(CONSEGNA) Ricopia per intero, parola per parola e senza alcuna modifica, il testo sugli assorbenti riportato più sotto.

(TESTO DA LEGGERE)
Viviamo in un’epoca in cui c’è solo l’imbarazzo della scelta per quanto riguarda gli assorbenti.
E allora come capire qual è il più adatto alle nostre esigenze? Ecco una breve guida.

Partiamo dall’inizio: la storia dell’assorbente
A quale donna non è mai capitato di chiedersi come facessero le nostre antenate a barcamenarsi con tutte le scomodità derivanti dalle mestruazioni?
È pur vero che delle mestruazioni regolari sono spesso indice di un corpo in buona salute, ma è innegabile che dev’essere stato difficile in passato gestire un flusso importante senza l’aiuto degli assorbenti, che oggi ci sembra scontato.
Ma si sa, la necessità aguzza l’ingegno, e sin dall’antico Egitto le donne usavano un papiro ammorbidito come assorbente interno, mentre nell’antica Grecia si avvolgeva un pezzetto di legno con della garza.
Le donne dell’antica Roma invece preferivano gli assorbenti esterni, per cui utilizzavano principalmente la lana.
I materiali usati per lo scopo nel corso degli anni sono stati moltissimi: spugne, foglie, fibre vegetali e tessuti.
Solo a fine Ottocento fecero capolino in Germania e poi negli stati uniti i primi assorbenti monouso, con gli asciugamani Lister, brevettati dal chirurgo Joseph Lister.

[Dati archiviati]
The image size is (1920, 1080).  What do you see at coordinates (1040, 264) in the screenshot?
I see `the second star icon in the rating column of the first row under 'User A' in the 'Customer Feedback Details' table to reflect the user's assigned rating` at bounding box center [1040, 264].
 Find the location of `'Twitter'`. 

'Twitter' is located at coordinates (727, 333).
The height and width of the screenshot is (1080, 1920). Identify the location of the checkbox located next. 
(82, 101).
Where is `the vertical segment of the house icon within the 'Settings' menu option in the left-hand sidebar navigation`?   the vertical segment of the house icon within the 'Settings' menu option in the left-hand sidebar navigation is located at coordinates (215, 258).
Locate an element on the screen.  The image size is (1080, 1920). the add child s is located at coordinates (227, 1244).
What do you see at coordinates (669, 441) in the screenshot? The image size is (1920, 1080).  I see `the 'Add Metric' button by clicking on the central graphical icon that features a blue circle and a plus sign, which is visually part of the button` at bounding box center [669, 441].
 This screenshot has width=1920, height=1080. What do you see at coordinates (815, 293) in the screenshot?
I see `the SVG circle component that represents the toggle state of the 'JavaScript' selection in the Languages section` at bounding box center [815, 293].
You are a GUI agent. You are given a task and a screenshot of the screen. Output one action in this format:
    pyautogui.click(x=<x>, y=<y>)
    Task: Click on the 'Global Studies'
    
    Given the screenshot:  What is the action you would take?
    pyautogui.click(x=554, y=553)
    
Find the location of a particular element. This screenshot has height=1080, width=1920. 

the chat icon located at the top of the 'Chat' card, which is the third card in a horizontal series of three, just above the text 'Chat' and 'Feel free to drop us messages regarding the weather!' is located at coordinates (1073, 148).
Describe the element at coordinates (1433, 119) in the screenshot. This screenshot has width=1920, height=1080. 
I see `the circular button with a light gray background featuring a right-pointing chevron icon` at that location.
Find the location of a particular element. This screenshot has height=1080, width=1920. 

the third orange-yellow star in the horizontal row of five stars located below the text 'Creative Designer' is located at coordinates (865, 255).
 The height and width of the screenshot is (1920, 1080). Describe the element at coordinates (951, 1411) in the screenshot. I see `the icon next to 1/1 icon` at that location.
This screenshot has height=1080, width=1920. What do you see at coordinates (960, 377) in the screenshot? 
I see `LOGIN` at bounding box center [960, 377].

(RISPOSTA)
Viviamo in un’epoca in cui c’è solo l’imbarazzo della scelta per quanto riguarda gli assorbenti.
E allora come capire qual è il più adatto alle nostre esigenze? Ecco una breve guida.

Partiamo dall’inizio: la storia dell’assorbente
A quale donna non è mai capitato di chiedersi come facessero le nostre antenate a barcamenarsi con tutte le scomodità derivanti dalle mestruazioni?
È pur vero che delle mestruazioni regolari sono spesso indice di un corpo in buona salute, ma è innegabile che dev’essere stato difficile in passato gestire un flusso importante senza l’aiuto degli assorbenti, che oggi ci sembra scontato.
Ma si sa, la necessità aguzza l’ingegno, e sin dall’antico Egitto le donne usavano un papiro ammorbidito come assorbente interno, mentre nell’antica Grecia si avvolgeva un pezzetto di legno con della garza.
Le donne dell’antica Roma invece preferivano gli assorbenti esterni, per cui utilizzavano principalmente la lana.
I materiali usati per lo scopo nel corso degli anni sono stati moltissimi: spugne, foglie, fibre vegetali e tessuti.
Solo a fine Ottocento fecero capolino in Germania e poi negli stati uniti i primi assorbenti monouso, con gli asciugamani Lister, brevettati dal chirurgo Joseph Lister.